There's probably nothing wrong with taking 800mg of ibuprofen at least for a short period of time. Ibuprofen can have some negative effects from long-term use though.

Regarding opioid based pain-killers... for all the negative attention they get, they're also usually fine for most people - when used as directed and, again, for a short-period of time.

Not everybody who takes a few Oxycodone tablets winds up addicted and then reduced to using heroin to get their fix.

This is why I hate reading these type of posts on HN. Especially like in this case where there's still a lot to be researched on and to drawn conclusions from, and the outlook isn't positive.

My recommendation is to go and talk to your doctor and confront him or her with this "finding".

Also, most importantly, this "finding" has been out for almost a year now. I wonder what's the more recent development on it.

Move to Europe where we don't get as many drugs prescribed? I think the only time you get opioids is after major surgery. Personally I don't know anybody who had to take them.
No opioids after my wisdom teeth extraction would have resulted in potentially suicide. The pain was unbearable, and 3-4 days of hydrocodone was absolutely proscribed.

There is nothing wrong with opiates being used for acute pain relief. They are a modern miracle when put to such uses.

The problem comes when you start using them for long-term pain relief - a use-case in which they are neither appropriate or effective.

A typical 2-3 day prescription after major dental (or other) work is not remotely a problem, and I really have no idea why this is where the focus is.
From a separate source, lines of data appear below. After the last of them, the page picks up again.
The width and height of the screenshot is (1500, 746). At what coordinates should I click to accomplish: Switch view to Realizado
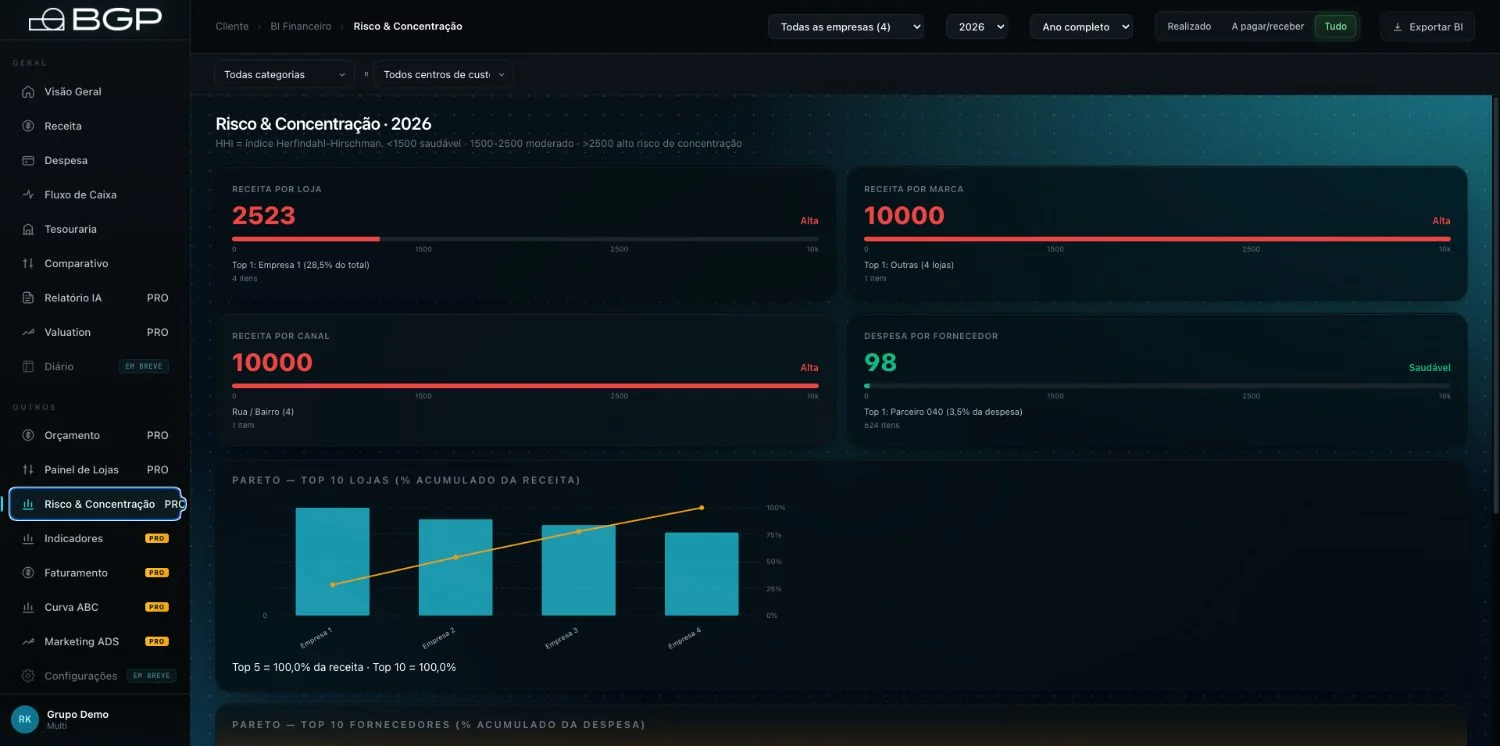point(1189,27)
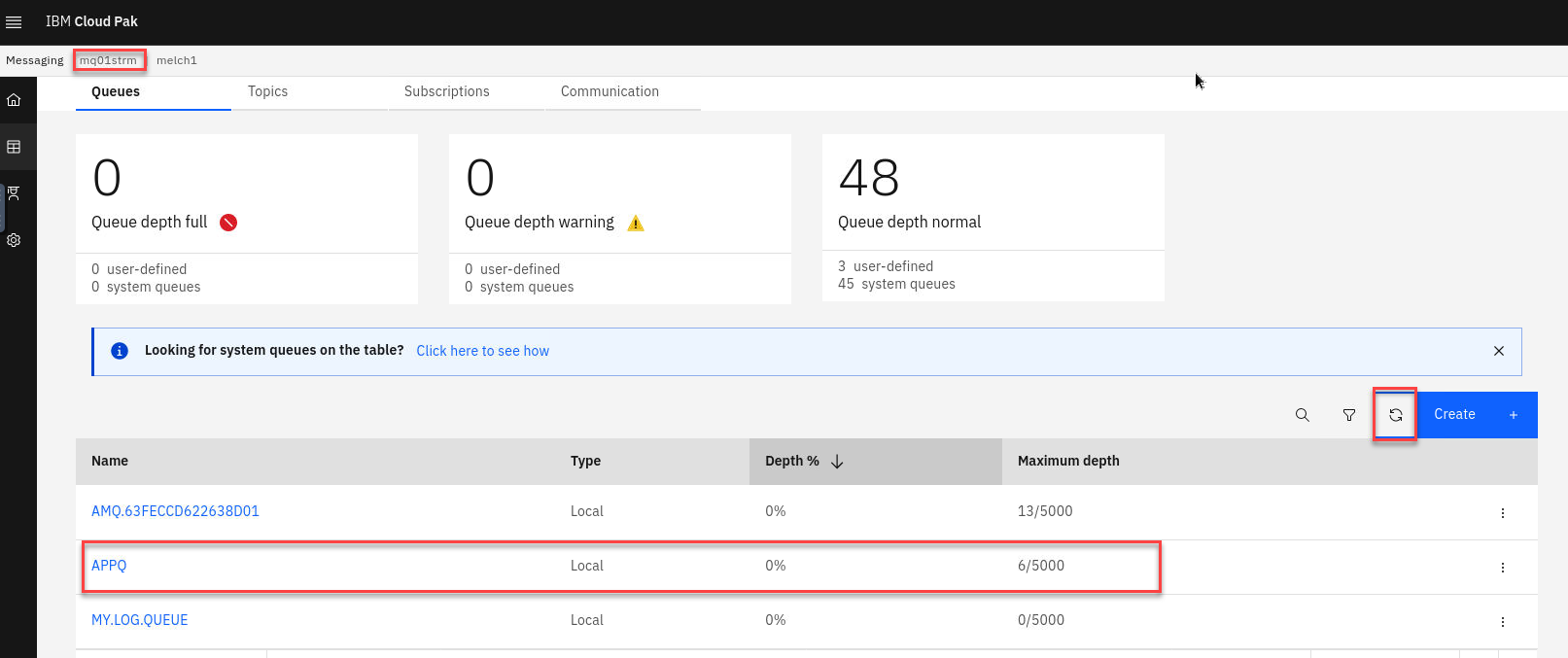Open overflow menu for MY.LOG.QUEUE row
The height and width of the screenshot is (658, 1568).
tap(1502, 622)
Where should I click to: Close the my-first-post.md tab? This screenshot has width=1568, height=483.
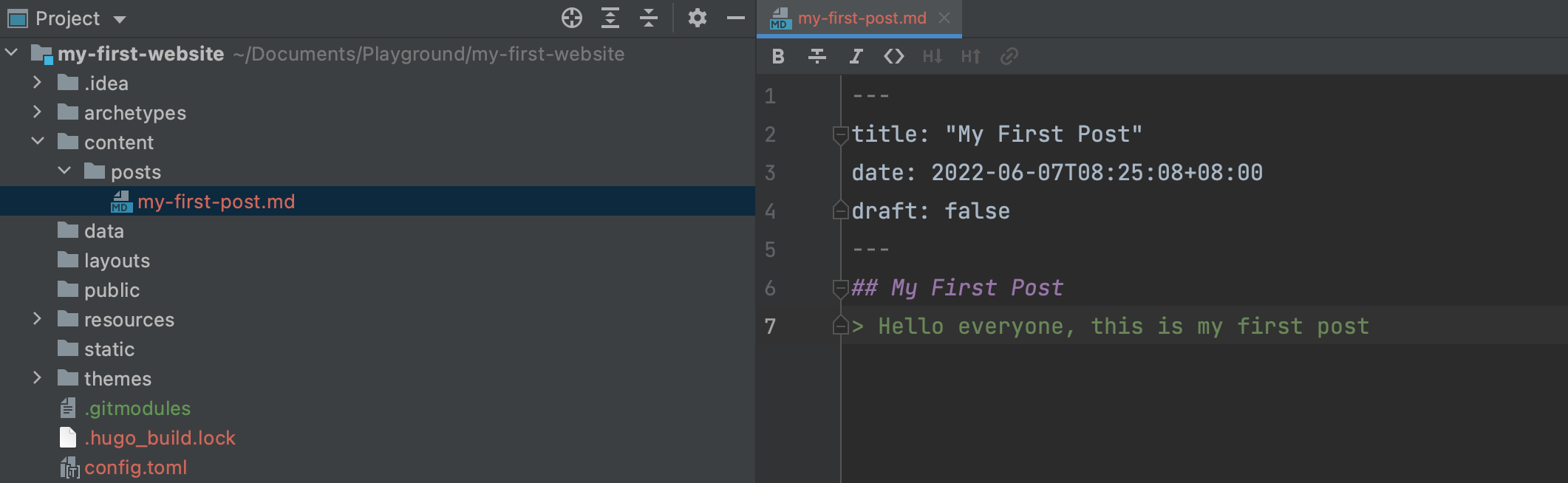point(944,18)
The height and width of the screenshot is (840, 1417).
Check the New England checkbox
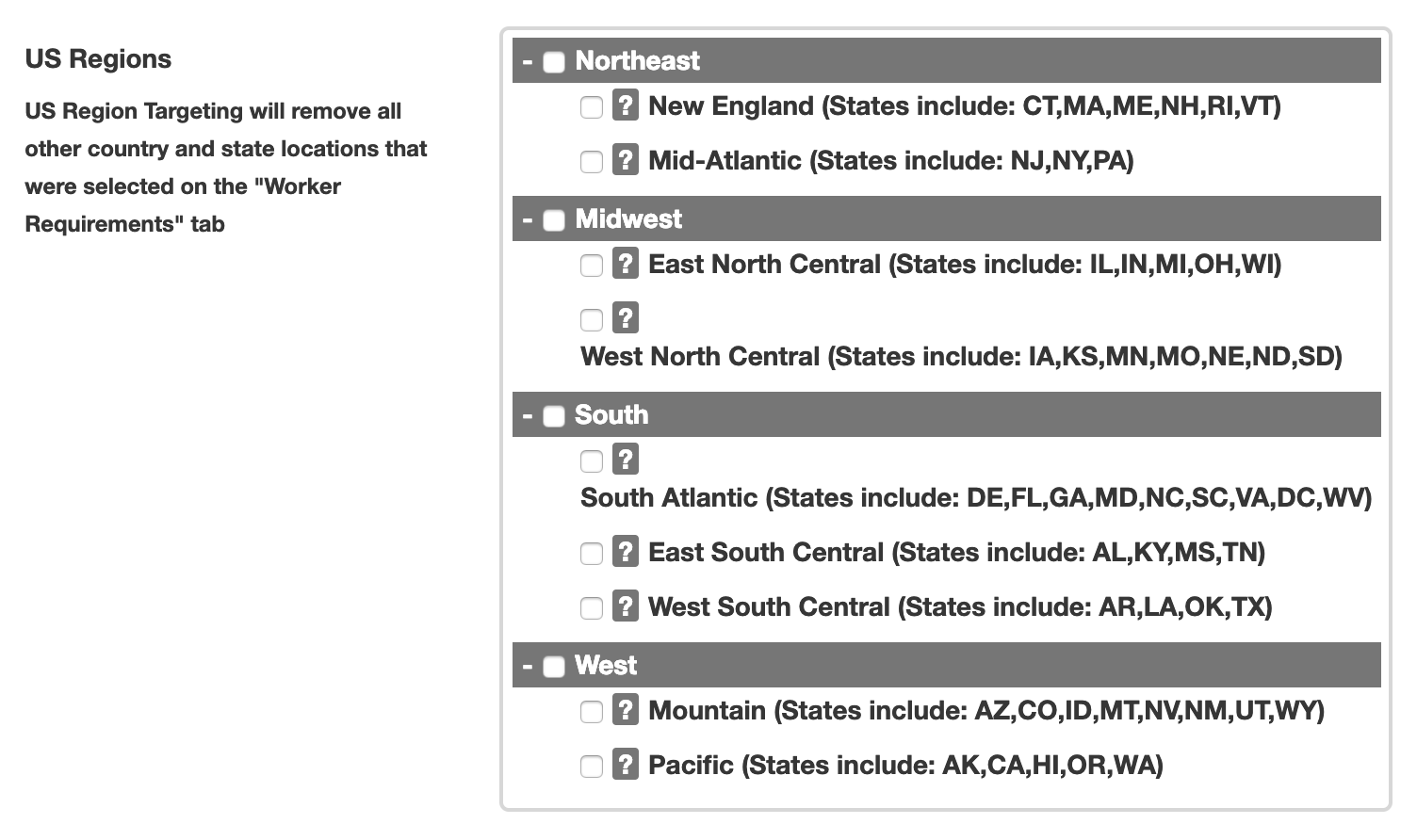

It's always been long-term abuse as the actual problem - the weird overreaction over a few days use for acute pain is utterly absurd and only hurts people in some bizzare way for folks to feel they are "helping" fix the abuse problem.

Definitely varies by individual, and by the nature of the situation. My personal experience, as somebody who considers himself to have a pretty high threshold of pain tolerance, is that I never needed any of the Vicodin I was prescribed after wisdom tooth removal... but I can't imagine how I would have survived without Oxycodone in the first week after rotator cuff surgery.
Co-codamol (codeine and paracetamol) is widely prescribed IME in the UK, eg for back pain, muscle pain.

I had Oramorph for abdominal pain (in hospital, no surgery thankfully). The condition may have been caused by medium term use of Ibuprofen (in my non-medical opinion).

So you mean like Spain where 800mg tabs of ibuprofen are over-the-counter?